Entretanto, esse número é menor nas famílias de baixa renda. Entre aquelas que se declaram sem rendimento, ou seja, que sobrevivem de serviços temporários ou doações, a taxa de atendimento é de 81%. Já entre as famílias com renda mensal de cinco salários mínimos ou mais, 97% da população nessa faixa etária frequentam a escola.

O relatório divulgado no último dia 9 analisa a taxa de atendimento da população de 4 a 17 anos, além dos percentuais de conclusão do ensino fundamental e médio entre os jovens. Segundo o relatório, o país não conseguiu atingir a meta de acesso para 2008 que previa que 91,9% da população nessa faixa etária estivesse na escola. O percentual verificado foi de 90,4%. Para 2022, a meta é chegar a 98%. Entre os estados, só a Bahia conseguiu superar a meta estabelecida para o ano passado, atingindo o percentual de 92,5% de crianças e jovens na escola.

O presidente executivo do Movimento Todos pela Educação, Mozart Neves Ramos, destaca que a aprovação em 2009 da proposta de emenda à Constituição (PEC) que estabelece o ensino médio (dos 15 aos 17 anos) e a pré-escola (dos 4 aos 5 anos) como etapas obrigatórias deve aumentar os números nos próximos anos.

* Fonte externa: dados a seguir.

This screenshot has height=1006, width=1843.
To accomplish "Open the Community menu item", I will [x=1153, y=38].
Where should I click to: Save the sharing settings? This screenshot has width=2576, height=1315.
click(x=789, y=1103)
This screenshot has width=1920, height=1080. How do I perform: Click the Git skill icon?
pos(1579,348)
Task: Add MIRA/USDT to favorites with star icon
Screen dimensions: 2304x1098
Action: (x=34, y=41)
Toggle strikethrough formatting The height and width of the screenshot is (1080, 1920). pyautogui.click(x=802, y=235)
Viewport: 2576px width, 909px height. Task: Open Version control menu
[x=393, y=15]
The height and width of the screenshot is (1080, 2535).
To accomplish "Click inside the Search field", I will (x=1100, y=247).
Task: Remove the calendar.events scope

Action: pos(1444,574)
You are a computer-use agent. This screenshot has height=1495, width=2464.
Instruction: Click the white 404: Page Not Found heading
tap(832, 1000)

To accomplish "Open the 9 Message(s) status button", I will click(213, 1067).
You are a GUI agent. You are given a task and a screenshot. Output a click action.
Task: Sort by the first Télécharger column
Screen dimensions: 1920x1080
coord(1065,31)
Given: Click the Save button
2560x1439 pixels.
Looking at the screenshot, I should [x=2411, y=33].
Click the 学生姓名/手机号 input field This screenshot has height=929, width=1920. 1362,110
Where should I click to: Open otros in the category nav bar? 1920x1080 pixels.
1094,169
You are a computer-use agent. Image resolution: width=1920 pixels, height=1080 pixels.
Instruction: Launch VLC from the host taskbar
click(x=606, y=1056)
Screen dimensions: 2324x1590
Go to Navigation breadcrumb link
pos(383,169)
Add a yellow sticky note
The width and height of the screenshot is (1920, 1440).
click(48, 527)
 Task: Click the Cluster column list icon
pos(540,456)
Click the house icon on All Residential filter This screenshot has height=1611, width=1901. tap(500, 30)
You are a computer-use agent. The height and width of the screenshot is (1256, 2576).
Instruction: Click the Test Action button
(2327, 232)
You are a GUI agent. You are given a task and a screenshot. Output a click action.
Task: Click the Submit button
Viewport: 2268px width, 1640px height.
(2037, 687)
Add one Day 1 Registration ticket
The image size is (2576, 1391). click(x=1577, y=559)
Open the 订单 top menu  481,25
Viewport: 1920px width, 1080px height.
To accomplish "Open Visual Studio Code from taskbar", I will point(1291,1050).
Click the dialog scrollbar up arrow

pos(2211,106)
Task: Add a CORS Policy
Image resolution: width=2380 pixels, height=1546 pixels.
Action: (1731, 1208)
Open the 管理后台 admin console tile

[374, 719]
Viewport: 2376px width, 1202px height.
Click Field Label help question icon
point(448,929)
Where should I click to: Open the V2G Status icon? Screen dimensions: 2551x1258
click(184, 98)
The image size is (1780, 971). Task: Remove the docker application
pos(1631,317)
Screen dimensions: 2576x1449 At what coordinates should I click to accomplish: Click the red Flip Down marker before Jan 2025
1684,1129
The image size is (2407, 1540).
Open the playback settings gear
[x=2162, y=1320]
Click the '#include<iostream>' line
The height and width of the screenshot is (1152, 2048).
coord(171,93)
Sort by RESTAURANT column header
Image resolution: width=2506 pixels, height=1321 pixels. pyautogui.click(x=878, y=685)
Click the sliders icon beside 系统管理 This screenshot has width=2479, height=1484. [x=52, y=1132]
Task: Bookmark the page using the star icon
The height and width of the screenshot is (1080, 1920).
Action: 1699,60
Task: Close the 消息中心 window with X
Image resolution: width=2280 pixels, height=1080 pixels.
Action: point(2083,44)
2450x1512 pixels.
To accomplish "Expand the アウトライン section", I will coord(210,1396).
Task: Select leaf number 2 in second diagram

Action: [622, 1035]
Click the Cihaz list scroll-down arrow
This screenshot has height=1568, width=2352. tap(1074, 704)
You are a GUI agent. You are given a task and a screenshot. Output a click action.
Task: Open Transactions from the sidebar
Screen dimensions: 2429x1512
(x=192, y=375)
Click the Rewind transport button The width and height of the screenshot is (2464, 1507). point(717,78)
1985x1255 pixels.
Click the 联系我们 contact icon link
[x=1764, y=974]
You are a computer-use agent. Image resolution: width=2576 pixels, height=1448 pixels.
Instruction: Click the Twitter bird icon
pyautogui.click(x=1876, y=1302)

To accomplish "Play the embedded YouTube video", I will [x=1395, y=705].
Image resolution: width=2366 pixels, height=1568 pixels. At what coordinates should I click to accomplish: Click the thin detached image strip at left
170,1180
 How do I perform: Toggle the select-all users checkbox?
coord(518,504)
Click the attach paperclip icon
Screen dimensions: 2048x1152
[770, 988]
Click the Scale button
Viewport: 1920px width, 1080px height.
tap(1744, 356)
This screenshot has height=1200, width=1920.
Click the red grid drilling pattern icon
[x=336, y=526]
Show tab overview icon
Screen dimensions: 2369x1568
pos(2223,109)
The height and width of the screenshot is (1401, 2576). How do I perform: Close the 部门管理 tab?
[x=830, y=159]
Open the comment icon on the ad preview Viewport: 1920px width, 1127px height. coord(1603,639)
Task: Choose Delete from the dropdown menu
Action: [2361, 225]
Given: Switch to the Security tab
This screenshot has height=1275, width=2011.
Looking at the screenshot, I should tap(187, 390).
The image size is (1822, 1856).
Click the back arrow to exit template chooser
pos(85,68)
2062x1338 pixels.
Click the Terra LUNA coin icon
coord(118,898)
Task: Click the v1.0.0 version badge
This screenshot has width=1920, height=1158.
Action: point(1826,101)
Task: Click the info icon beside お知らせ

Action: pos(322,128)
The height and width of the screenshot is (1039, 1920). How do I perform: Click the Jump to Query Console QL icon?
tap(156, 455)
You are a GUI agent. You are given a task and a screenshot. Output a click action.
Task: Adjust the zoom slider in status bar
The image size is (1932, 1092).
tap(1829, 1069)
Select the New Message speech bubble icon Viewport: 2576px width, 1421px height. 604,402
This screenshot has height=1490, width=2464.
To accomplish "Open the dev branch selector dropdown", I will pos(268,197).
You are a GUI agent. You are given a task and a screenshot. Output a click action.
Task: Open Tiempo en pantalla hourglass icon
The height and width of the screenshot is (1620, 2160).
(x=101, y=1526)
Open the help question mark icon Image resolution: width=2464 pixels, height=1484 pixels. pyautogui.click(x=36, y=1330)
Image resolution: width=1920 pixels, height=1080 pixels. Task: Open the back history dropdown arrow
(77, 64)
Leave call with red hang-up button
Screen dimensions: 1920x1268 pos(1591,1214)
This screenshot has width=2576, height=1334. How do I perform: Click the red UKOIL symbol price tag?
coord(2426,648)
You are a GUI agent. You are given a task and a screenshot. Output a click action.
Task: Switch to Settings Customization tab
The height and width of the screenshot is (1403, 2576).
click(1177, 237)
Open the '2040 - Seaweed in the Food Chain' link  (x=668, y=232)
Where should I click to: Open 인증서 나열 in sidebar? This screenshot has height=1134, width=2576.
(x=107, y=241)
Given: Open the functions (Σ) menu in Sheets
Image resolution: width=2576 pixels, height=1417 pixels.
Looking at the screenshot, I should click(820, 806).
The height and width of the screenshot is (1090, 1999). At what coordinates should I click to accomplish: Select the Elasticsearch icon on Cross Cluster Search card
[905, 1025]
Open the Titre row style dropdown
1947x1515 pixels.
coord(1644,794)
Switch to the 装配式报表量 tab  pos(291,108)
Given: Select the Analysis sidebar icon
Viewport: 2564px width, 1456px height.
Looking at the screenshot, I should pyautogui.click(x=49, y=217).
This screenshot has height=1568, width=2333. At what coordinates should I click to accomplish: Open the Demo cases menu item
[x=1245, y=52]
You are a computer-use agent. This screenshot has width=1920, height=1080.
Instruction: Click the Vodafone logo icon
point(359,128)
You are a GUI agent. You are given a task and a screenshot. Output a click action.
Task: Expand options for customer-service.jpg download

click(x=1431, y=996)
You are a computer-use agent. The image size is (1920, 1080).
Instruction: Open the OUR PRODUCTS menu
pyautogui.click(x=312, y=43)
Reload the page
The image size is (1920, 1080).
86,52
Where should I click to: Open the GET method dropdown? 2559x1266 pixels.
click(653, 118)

O atendimento escolar entre 7 e 14 anos, faixa etária para a qual hoje o ensino é obrigatório, já foi universalizado.

“Se por um lado conseguimos universalizar a matrícula de 7 a 14 anos, na pré-escola ainda é preciso fazer um grande esforço: ainda temos 15% de crianças não atendidas e essa é uma etapa muito importante para a qualidade da educação básica”, afirma. 

Além da renda, o local em que a criança mora e outros fatores influenciam o acesso ao ensino. Segundo o relatório, “o fato de a família residir em uma zona urbana aumenta em 3% a probabilidade de seus filhos estarem matriculados na escola”. Se o pai está empregado, a chance de o filho ter atendimento escolar aumenta em 5,4%. "É preciso garantir uma atenção maior em termos de política pública para essa população, um olhar diferenciado para essa criança”, destaca Mozart Neves Ramos.